Don’t get me wrong. I was born a Jew and I’ll not only die one but it’s a sure thing–Buddhist meditation, love of Jesus, devotion to Krishna, the Tao Te Ching and the wisdom of the Koran notwithstanding–I’ll still spend all the time between those two events being a Jew. This isn’t about that. It’s about making use of Rosh Hashonah, the Jewish new year, and it’s companion, Yom Kippur, the day of atonement. This is the time of year when we traditionally take account of the past year to identify and atone for our sins. Another way to see this is that this is the time when we clear away the trash of the past, the ego-based guilts and sadnesses of the past twelve months, to clear space for God’s grace in the coming year.

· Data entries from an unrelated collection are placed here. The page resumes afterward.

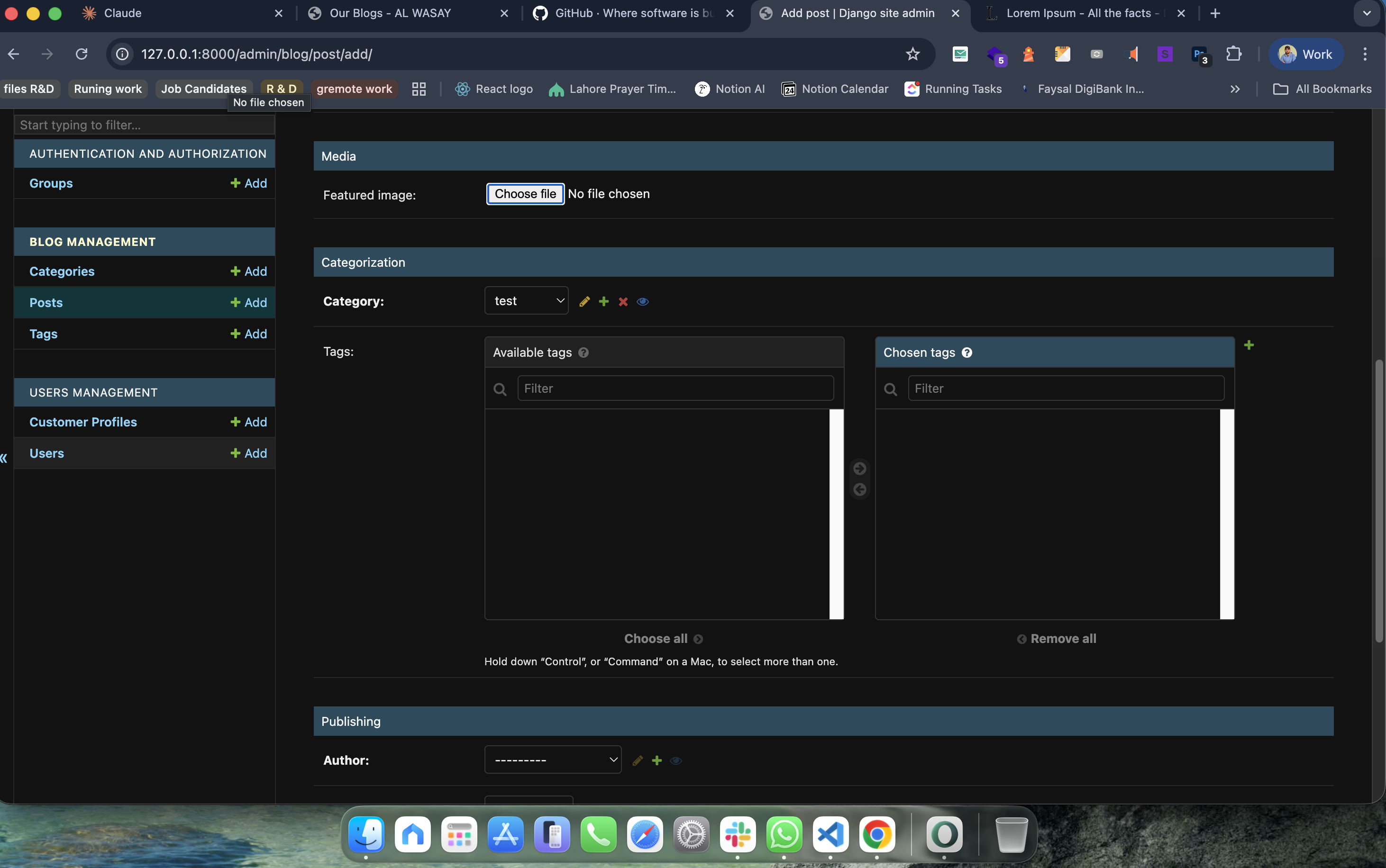Focus the sidebar 'Start typing to filter' field
Screen dimensions: 1386x868
144,125
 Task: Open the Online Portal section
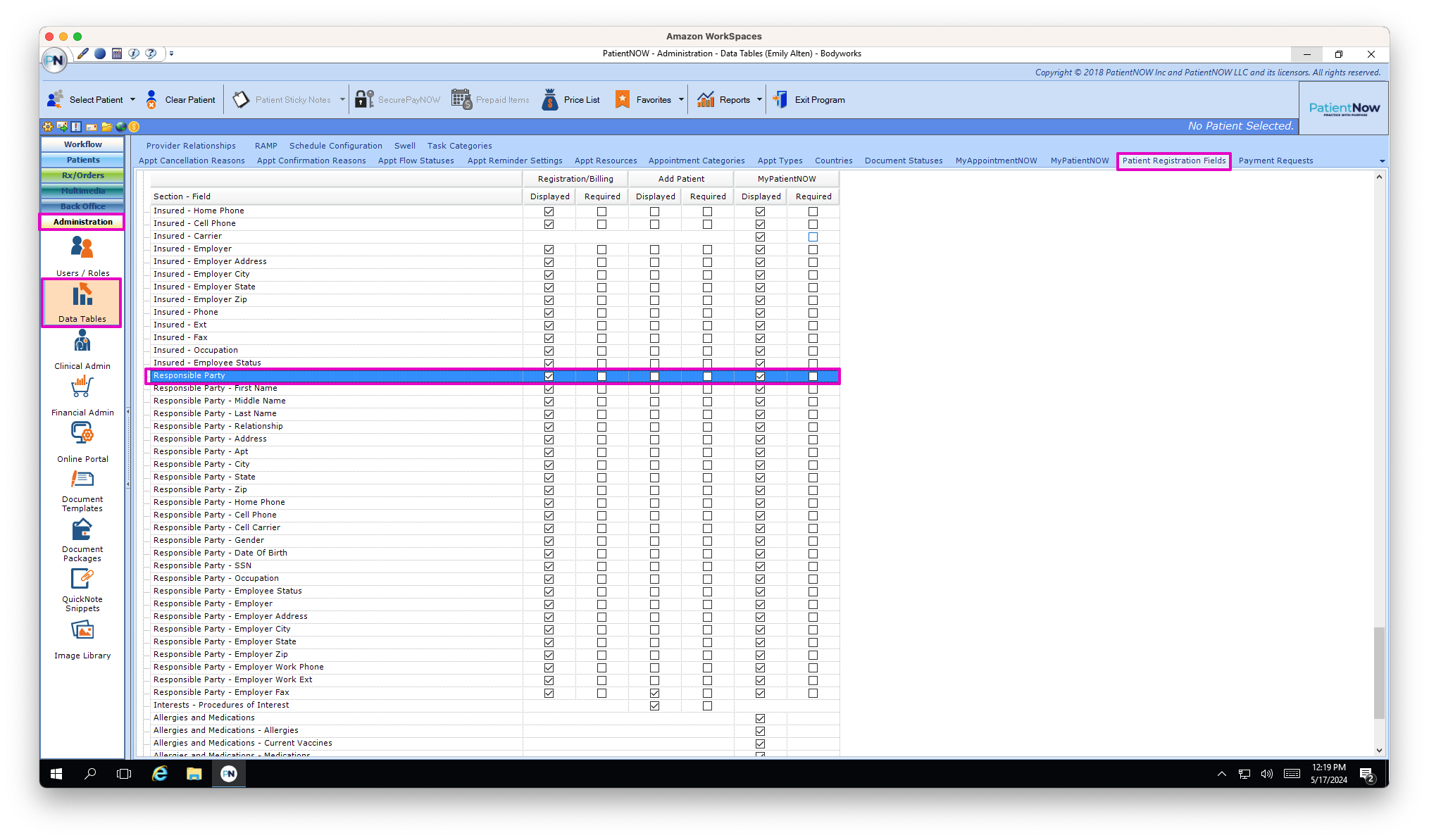82,440
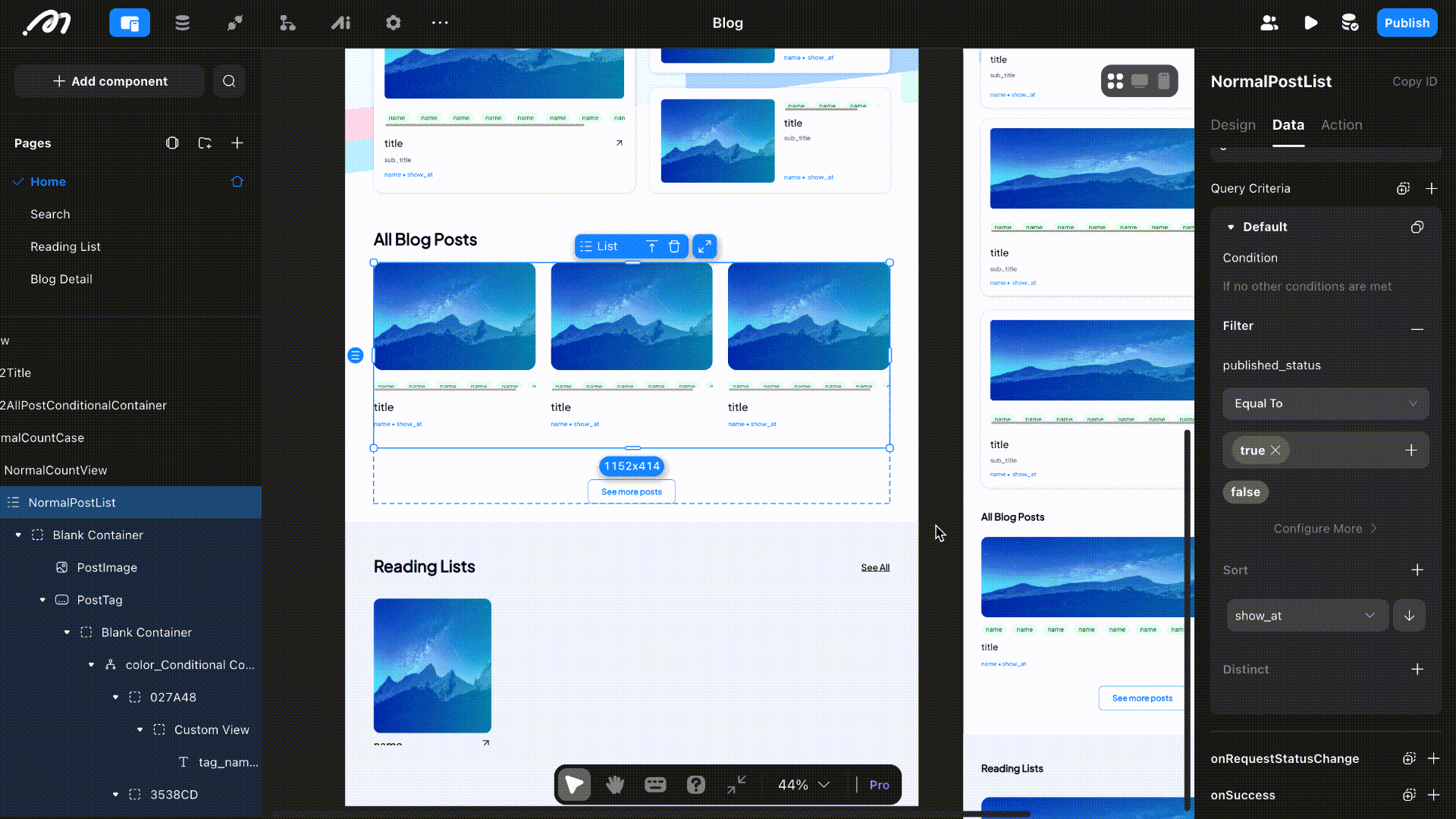Switch to the Action tab

pyautogui.click(x=1341, y=125)
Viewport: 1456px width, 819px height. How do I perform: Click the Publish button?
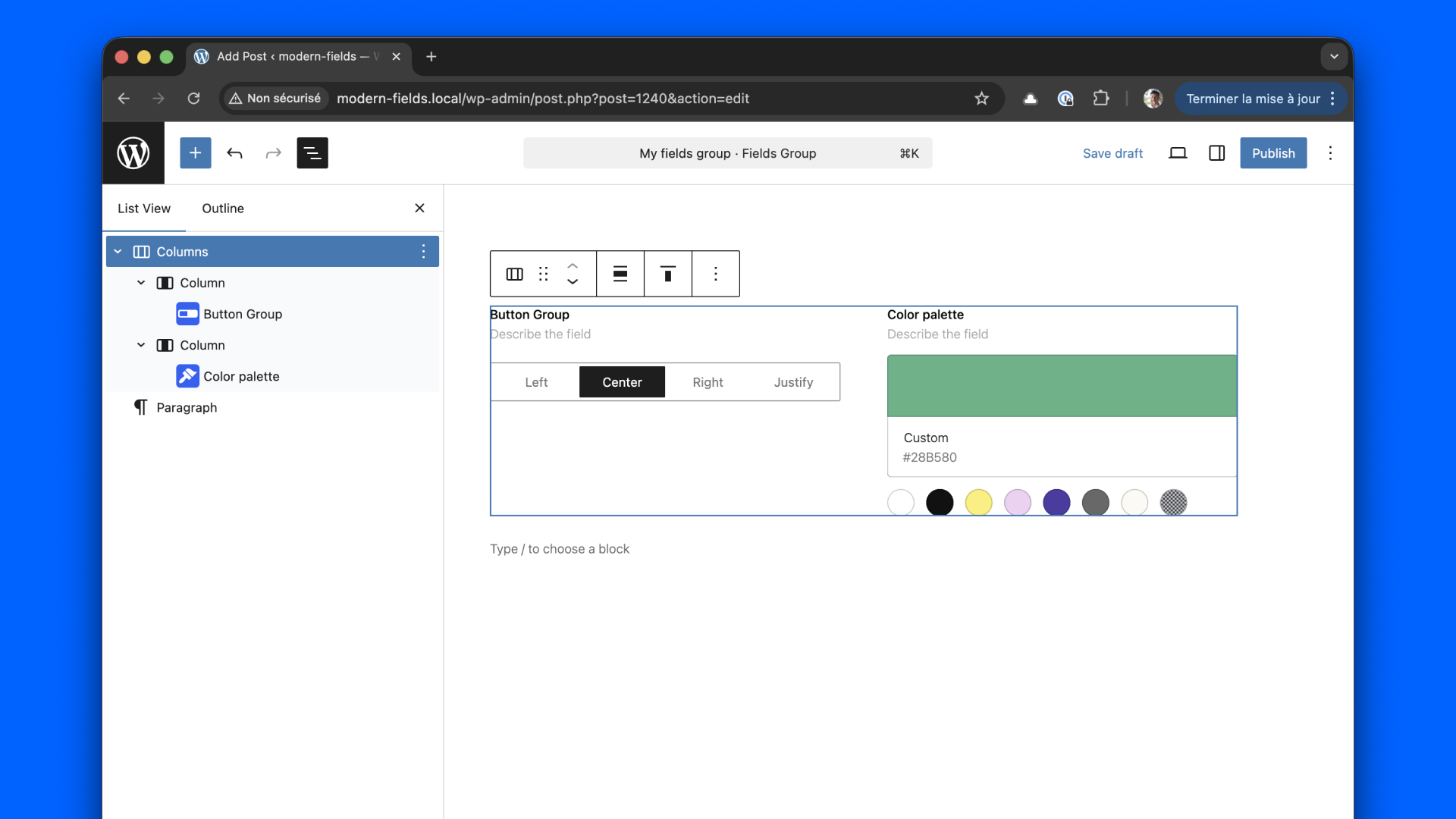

Those of you who’ve been following this blog pretty much know of my bigger blunders, those conflicts ultimately based on my (at the time) sincere belief that I was right and someone else was wrong. I’ve tried to write about them in ways that indicate that, at least in hindsight, I was no longer being taken in by my own sense of superiority, righteous indignation, hope or fear. I hope that came through.
There’s been another attempt to escape from egocentricity. Simply put: a reaching out to make this blog a bit more about us and not about just me. Frequently I’ve included in my email announcements the hope that you’d contribute comments. There was a request that you write about your work or submit a six word autobiography or supply a caption for a photo. Recently I posted Goldie Silverman’s Rosh Hashonah poem, Tashlik 2000.
I found an unexpected ally in in this pursuit, Facebook, using it to reconnect with several of the folks I knew and in some cases undoubtedly offended (or at least irritated) as an angry, moody, drug-propelled film editor or an equally arrogant student or club bike rider or even family member. I identified presenting myself as open to take the shit accumulated in the past as a form of atonement: to be ready for and willing to accept that a significant part of the world wasn’t waiting for me with bouquets of fresh picked chrysanthemums and gracious welcoming smiles. Each time I sent out one of those Friend requests my mouse finger trembled. Blissfully, several responded warmly to my befriending requests. In a few cases there have been actual reunions with the expressed intention of maintaining contact in the future. In other cases there have been no responses.
All that said, in the Facebook words of Fredric D. Rosenberg, who’s said it so well and will probably not hurt me for quoting him without permission,
This is going to sound strange, but if I hurt you in any way in the last year and have not apologized and made amends before now, I am sorry. I will try to do better in the future. Let the fast begin.